Challenges:
1. Update the Moloch passage between "Bertrand Russell in" and "the Bavarian Alps.", inclusive, and give that part again with "oppressive religion" changed to "organized religion".
2. Reproduce word for word the records from the line holding "The image size is (940, 415)." through the end of the records, inclusive, and leave the pictures out of your answer.

Extract:
________________________________________

In the 19th century, "Moloch" came to be used allegorically for any idol or cause requiring excessive sacrifice.
Bertrand Russell in 1903 used Moloch to describe oppressive religion, and Winston Churchill in his 1948 history The Gathering Storm used "Moloch" as a metaphor for Adolf Hitler's cult of personality.

==Allegorical==
Part II of Allen Ginsberg's 1955 poem "Howl", "Moloch", is about the state of industrial civilization. Moloch is the name of an industrial, demonic figure in Fritz Lang's Metropolis, which Ginsberg credited with influencing "Howl, Part II".

Moloch (Молох) is a 1999 Russian biographical drama film directed by Alexander Sokurov. It portrays Adolf Hitler living life in an unassuming manner during an abrupt journey to the Bavarian Alps.

Moloch, an 1906 opera by Max von Schillings, is about a priest, seeking to teach those oppressed by the Romanas, who becomes frustrated and commits suicide.

________________________________________

Data excerpts:
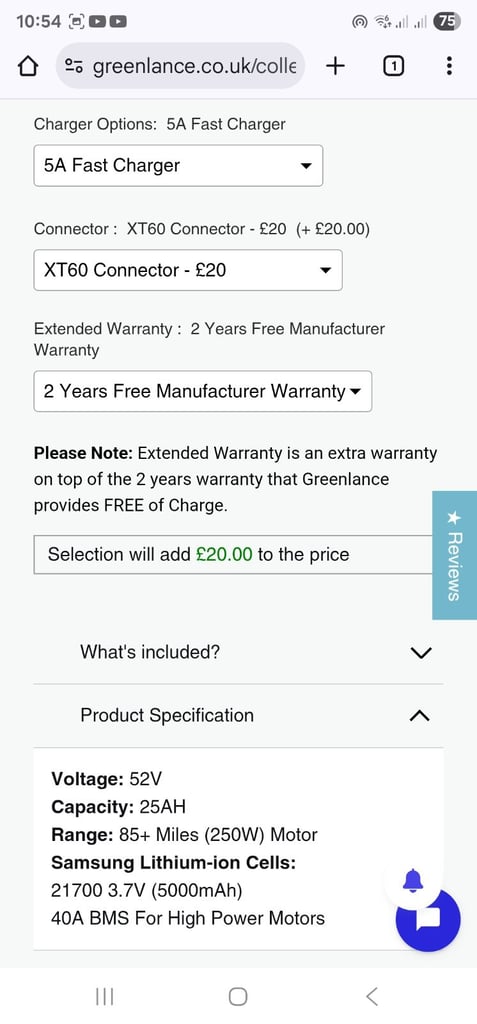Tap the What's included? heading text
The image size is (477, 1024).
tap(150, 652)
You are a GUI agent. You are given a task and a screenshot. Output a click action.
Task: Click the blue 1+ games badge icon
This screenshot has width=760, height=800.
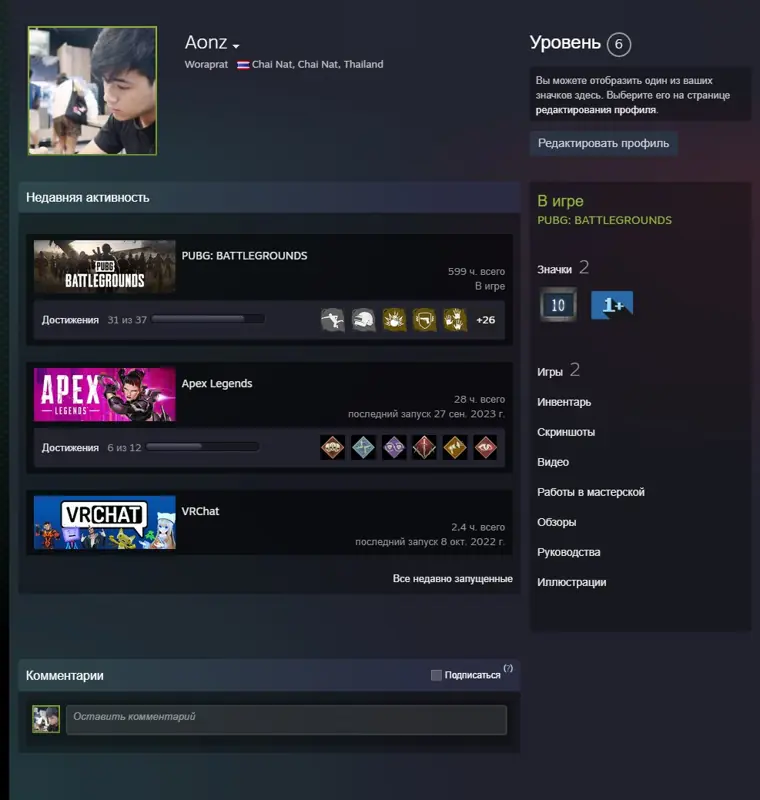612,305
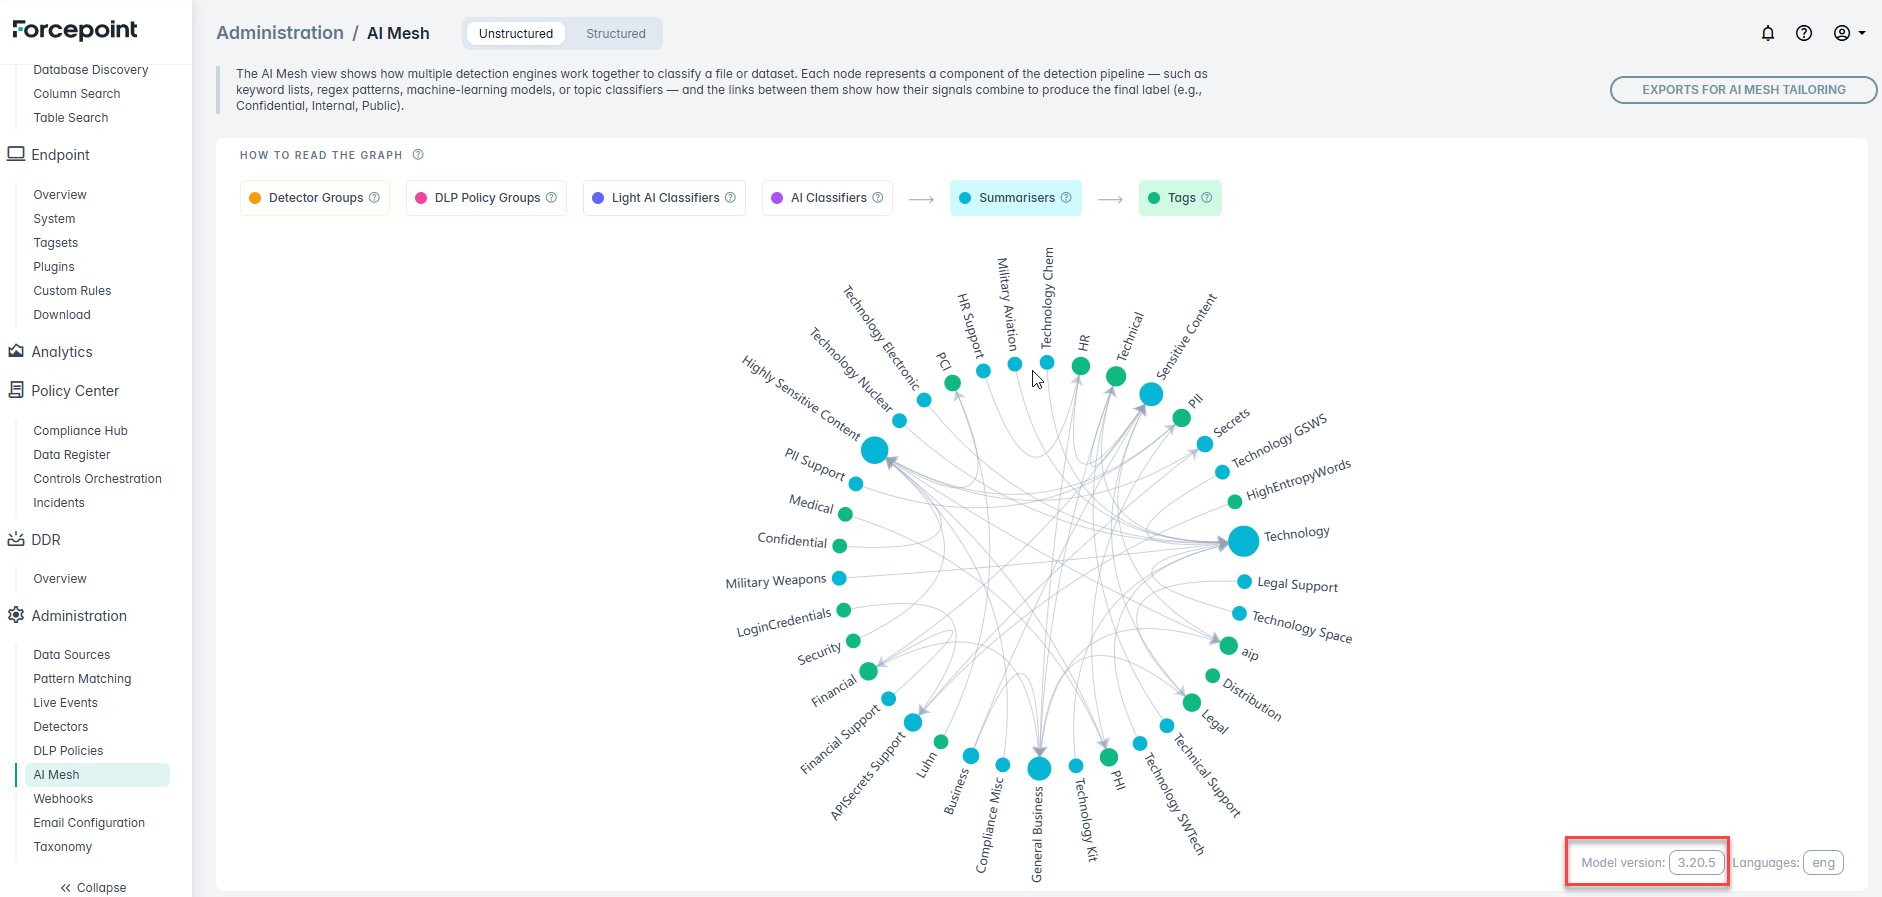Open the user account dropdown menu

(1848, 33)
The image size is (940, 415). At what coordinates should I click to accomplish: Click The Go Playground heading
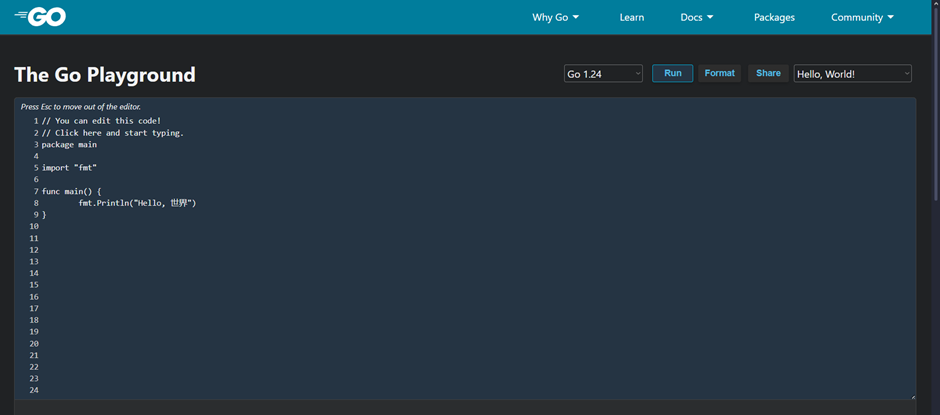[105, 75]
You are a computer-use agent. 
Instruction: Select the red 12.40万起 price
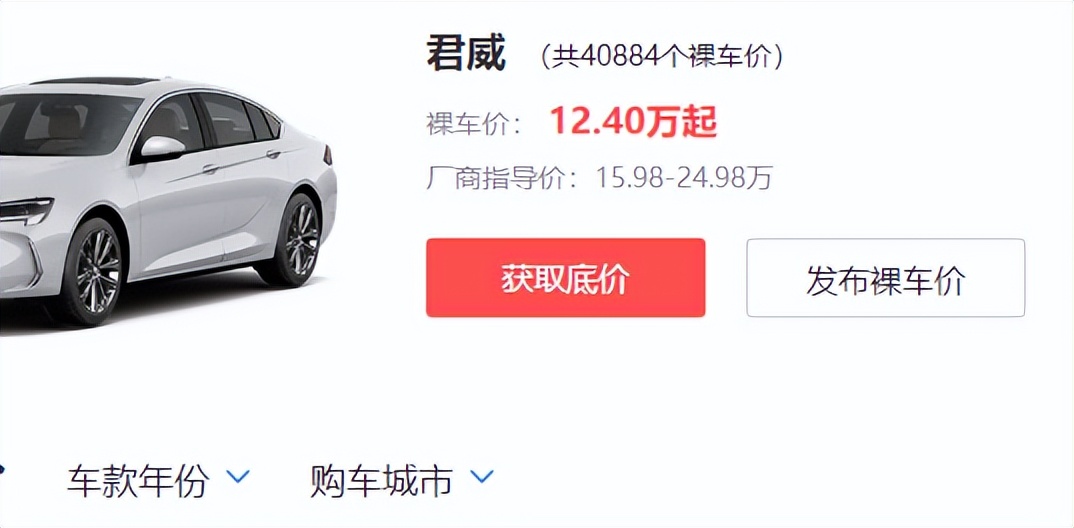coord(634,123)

________________________________________

Task-by-task results:
1.
Bertrand Russell in 1903 used Moloch to describe organized religion, and Winston Churchill in his 1948 history The Gathering Storm used "Moloch" as a metaphor for Adolf Hitler's cult of personality.

==Allegorical==
Part II of Allen Ginsberg's 1955 poem "Howl", "Moloch", is about the state of industrial civilization. Moloch is the name of an industrial, demonic figure in Fritz Lang's Metropolis, which Ginsberg credited with influencing "Howl, Part II".

Moloch (Молох) is a 1999 Russian biographical drama film directed by Alexander Sokurov. It portrays Adolf Hitler living life in an unassuming manner during an abrupt journey to the Bavarian Alps.

2.
The image size is (940, 415). At what coordinates should I click to accomplish: Click The Go Playground heading
[105, 75]
You are a computer-use agent. 
Instruction: Select the red 12.40万起 price
coord(634,123)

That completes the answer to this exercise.